Render the lines of the records below as a Markdown table with the columns Row and Line, starting at the line that contains "Where should I click to: Click the bullet" and ending at the line that contains "Action: pos(132,522)". Number each row and leave out blank lines.
[START OF PROVIDED RECORDS]
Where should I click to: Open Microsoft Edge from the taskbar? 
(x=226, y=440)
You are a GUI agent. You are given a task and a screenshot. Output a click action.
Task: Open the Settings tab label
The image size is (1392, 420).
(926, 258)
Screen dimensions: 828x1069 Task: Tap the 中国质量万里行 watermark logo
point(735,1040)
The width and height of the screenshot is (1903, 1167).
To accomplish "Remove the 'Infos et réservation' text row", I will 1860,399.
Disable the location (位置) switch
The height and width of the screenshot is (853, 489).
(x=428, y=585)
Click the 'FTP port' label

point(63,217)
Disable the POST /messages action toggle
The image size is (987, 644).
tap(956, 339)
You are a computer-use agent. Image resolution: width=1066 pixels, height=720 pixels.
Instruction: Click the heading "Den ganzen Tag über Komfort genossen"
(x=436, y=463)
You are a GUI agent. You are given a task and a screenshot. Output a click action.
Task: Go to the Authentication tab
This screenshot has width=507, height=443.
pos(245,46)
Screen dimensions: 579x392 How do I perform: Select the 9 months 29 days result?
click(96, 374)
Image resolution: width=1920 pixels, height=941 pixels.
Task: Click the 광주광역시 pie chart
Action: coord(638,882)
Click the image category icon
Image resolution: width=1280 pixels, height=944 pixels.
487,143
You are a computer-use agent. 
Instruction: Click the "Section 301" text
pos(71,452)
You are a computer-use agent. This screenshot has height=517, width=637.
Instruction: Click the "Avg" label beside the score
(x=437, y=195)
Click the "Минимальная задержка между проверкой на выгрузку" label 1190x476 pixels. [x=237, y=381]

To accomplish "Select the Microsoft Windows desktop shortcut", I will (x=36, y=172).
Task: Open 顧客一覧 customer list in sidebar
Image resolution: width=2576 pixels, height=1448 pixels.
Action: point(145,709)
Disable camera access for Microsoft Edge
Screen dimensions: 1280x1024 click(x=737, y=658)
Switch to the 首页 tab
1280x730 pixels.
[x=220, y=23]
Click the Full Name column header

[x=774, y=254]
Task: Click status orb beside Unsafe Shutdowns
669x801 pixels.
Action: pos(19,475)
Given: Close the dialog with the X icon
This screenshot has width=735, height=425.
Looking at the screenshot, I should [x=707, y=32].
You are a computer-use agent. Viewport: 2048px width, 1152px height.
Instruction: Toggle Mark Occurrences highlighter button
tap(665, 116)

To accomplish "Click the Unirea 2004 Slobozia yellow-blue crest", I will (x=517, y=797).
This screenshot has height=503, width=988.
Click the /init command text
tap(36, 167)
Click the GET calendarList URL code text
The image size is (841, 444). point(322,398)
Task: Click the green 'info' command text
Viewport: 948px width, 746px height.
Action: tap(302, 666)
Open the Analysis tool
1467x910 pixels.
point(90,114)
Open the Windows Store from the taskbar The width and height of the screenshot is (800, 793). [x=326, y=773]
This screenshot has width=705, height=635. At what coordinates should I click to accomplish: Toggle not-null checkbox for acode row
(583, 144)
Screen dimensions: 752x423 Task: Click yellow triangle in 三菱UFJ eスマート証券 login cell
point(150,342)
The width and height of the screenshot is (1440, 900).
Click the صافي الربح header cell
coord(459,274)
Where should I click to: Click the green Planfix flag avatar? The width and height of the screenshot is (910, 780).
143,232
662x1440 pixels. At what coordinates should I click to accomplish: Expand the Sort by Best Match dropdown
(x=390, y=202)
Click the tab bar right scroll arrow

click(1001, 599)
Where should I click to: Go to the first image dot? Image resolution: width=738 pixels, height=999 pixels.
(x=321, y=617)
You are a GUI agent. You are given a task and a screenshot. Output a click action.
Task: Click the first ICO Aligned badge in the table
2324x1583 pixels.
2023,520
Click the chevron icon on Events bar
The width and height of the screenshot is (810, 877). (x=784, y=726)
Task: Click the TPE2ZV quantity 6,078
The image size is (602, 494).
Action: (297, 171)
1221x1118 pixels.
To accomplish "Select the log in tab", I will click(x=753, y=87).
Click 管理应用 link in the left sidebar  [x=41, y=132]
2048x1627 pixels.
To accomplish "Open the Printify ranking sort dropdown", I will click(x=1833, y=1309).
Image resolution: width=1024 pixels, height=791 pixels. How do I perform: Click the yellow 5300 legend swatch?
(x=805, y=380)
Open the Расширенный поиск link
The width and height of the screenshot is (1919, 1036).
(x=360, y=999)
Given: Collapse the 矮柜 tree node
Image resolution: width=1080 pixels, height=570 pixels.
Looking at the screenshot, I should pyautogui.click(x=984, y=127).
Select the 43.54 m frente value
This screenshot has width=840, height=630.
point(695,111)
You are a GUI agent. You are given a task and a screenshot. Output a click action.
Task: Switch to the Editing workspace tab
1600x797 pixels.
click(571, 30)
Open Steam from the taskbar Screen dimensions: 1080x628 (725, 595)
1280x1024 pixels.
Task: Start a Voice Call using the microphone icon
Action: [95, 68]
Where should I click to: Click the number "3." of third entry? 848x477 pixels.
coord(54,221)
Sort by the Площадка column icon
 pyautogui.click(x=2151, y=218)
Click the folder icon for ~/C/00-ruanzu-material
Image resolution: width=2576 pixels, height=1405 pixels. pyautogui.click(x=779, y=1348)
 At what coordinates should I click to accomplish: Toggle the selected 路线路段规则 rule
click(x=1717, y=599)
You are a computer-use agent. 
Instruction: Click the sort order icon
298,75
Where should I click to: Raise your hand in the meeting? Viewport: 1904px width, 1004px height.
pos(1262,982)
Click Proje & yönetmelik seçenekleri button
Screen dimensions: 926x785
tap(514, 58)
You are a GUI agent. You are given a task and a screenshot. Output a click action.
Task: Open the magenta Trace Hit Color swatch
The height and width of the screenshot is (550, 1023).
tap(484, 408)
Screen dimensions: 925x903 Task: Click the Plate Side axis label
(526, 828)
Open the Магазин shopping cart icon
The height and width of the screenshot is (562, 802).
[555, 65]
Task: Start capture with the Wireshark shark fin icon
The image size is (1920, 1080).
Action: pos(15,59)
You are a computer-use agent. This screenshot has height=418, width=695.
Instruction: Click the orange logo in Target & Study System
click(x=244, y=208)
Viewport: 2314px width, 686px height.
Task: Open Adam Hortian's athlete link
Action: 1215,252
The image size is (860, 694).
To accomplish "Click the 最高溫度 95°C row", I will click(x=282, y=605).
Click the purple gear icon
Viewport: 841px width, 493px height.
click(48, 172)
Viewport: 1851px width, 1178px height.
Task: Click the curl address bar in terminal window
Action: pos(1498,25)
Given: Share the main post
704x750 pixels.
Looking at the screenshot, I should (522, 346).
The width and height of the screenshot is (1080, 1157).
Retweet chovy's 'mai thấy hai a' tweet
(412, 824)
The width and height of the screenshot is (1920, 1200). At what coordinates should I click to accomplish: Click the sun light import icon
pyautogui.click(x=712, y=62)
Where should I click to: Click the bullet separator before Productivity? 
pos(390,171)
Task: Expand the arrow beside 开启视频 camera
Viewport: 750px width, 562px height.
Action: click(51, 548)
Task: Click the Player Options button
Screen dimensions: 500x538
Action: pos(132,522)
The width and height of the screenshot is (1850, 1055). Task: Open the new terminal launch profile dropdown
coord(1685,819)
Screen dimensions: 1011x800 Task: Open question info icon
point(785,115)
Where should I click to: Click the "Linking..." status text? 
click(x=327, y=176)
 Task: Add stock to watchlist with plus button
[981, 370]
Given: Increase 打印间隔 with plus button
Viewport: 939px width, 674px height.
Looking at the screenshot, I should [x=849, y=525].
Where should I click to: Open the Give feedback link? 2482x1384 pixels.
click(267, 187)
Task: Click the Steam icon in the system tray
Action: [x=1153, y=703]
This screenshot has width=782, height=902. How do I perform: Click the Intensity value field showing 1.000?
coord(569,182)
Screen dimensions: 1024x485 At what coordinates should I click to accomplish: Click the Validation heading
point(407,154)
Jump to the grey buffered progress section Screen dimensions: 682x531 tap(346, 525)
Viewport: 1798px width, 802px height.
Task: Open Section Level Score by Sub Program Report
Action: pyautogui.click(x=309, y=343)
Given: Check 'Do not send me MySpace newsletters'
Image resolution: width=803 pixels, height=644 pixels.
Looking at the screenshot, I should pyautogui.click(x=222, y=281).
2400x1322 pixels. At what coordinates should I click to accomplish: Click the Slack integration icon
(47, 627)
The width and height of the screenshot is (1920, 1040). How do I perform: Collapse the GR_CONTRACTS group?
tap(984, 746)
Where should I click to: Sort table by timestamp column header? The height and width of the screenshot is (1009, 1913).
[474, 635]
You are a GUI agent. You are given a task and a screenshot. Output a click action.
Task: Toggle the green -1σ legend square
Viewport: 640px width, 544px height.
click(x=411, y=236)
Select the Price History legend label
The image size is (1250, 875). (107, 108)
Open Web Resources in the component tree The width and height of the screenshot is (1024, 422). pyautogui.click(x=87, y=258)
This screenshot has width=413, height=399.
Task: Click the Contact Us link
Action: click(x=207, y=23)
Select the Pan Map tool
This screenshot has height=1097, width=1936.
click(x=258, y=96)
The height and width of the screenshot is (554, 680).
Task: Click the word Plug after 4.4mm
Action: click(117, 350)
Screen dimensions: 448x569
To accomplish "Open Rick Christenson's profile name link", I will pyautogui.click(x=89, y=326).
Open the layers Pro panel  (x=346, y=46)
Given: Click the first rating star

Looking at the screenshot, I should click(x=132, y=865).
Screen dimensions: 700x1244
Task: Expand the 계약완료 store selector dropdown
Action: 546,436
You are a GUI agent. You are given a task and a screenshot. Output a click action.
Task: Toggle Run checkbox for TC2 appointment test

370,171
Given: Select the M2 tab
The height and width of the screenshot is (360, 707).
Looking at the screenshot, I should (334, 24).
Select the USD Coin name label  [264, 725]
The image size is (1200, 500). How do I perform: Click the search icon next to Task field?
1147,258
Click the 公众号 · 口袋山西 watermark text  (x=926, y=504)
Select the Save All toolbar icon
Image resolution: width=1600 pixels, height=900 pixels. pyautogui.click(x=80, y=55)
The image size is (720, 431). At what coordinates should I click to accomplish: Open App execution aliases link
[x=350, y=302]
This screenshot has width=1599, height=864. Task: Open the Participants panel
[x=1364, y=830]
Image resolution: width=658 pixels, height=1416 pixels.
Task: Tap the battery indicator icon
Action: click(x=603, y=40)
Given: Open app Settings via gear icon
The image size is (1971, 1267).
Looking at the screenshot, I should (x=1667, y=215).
[END OF PROVIDED RECORDS]
RESULT OF THIS EXERCISE
| Row | Line |
|---|---|
| 1 | Where should I click to: Click the bullet separator before Productivity?  |
| 2 | pos(390,171) |
| 3 | Task: Expand the arrow beside 开启视频 camera |
| 4 | Viewport: 750px width, 562px height. |
| 5 | Action: click(51, 548) |
| 6 | Task: Click the Player Options button |
| 7 | Screen dimensions: 500x538 |
| 8 | Action: pos(132,522) |